If built, the 1,700 mile pipeline would bring tar sands oil from Alberta, Canada to refineries in the Houston area. Earlier this year, the State Department said it would delay a decision on the pipeline until 2013. Now 37 Republican senators are backing a bill to force President Obama to decide on the project within a few months. Republican Dick Lugar of Indiana is the bill's sponsor.
"We must not delay the energy producing and job creating opportunities of this project. It is not only a matter of our national security, but also our pocketbooks as some analysts predict record high gasoline prices by early summer 2012. There is no time for delay."
Senator John Hoeven of North Dakota is co-sponsoring the bill. He says the pipeline’s construction would create 20-thousand shovel-ready jobs right away.
"It's a big-time job creator at a time when we need the jobs to get our economy going, but it also reduces our dependence on oil from the Middle-East. So it's about energy security. And also the way we've structured this legislation, it's about making sure we've met any of the environmental concerns that have been raised."
Image courtesy of U.S. Department of State
The Republican bill would require the State Department to decide on the project within 60-days — unless the President declared it not in the national interest. The Senate is controlled by Democrats, so the bill’s prospects are uncertain. Even so, Senator Kay Bailey Hutchison says Obama shouldn’t wait on Congress to act.
"You can get this pipeline going and 25-percent of the refinery capacity in America is done in Texas. We can ship that out cheaply after we've gone through Cushing, Oklahoma and make sure that we have the cheapest and most abundant energy sources in our country if the President will act."

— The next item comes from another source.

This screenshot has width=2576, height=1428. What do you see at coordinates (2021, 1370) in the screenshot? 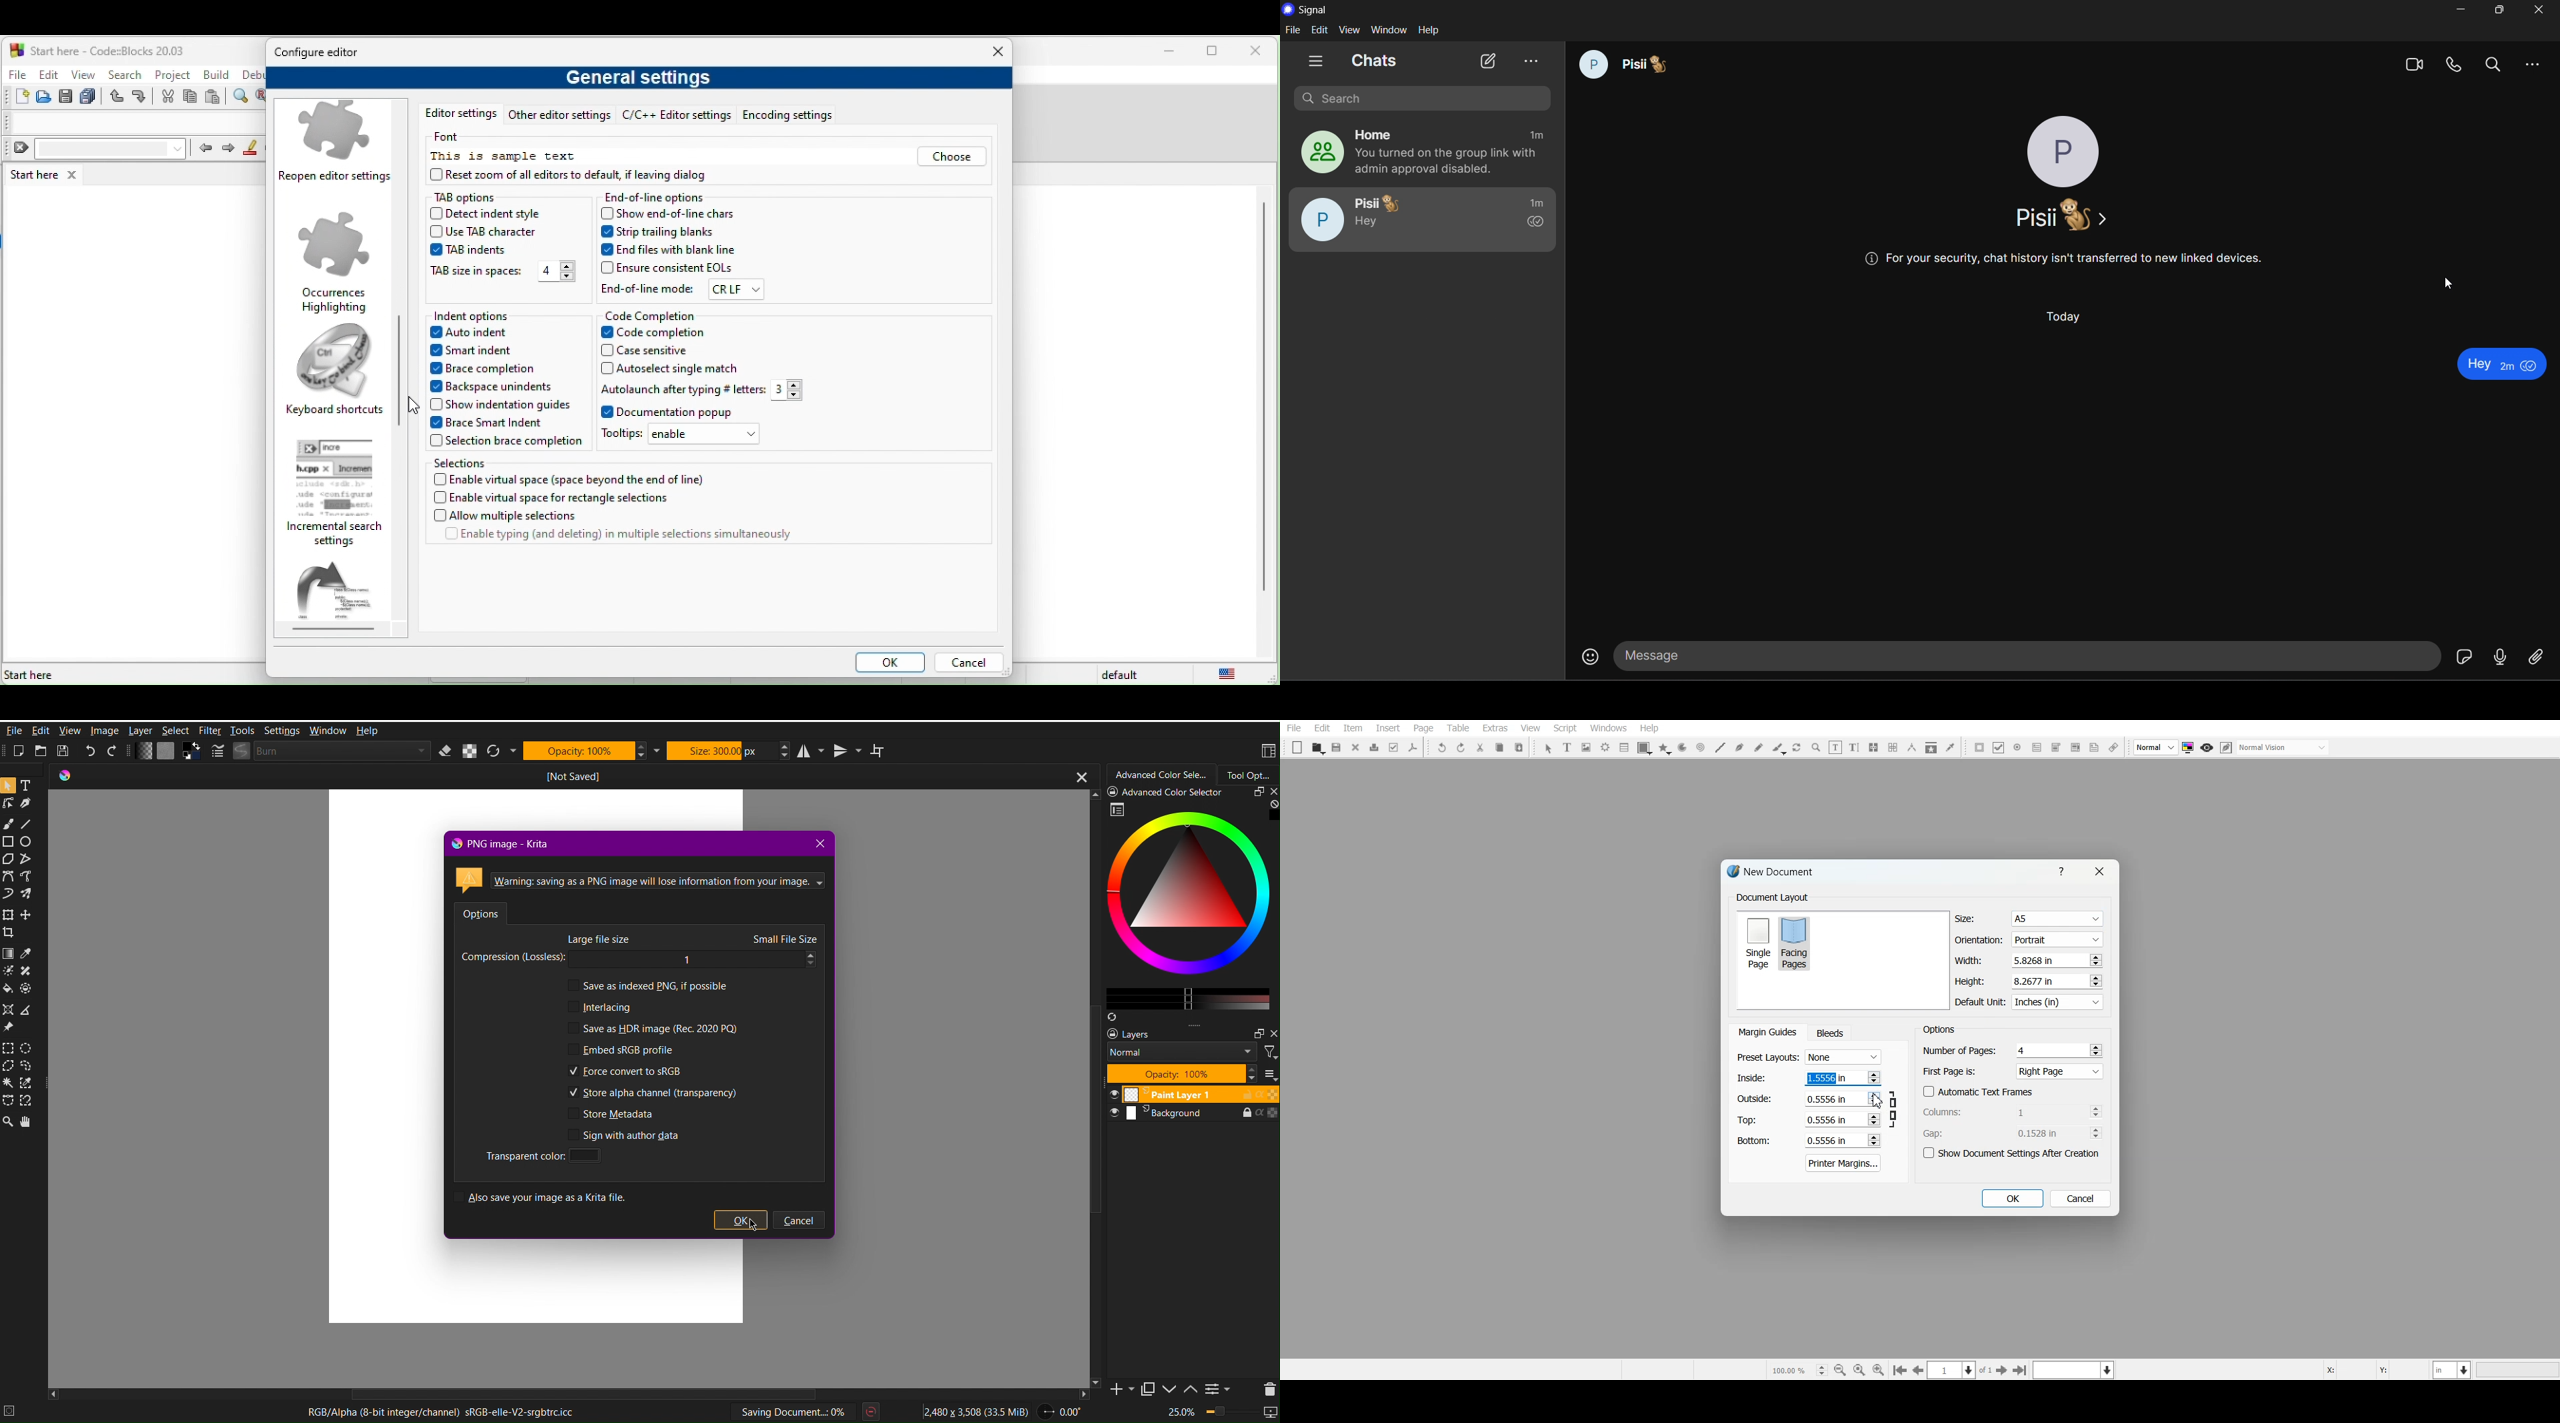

Congressman Gene Green is a Democrat from the Houston area. He says he'd like to see the project sped-up as well.
"This would shift our imported fuel or crude oil from the Middle-East or other countries to our closest neighbor in Canada, our closest ally in fact. So, that's why I understand the frustration from the senators that this permit has taken way to long and to add an additional year makes it just that much harder."
Opponents of the pipeline says it will harm the environment with possible oil spills along its length. And they say this particular type of oil is harder to refine and could increase air pollution in the Houston area.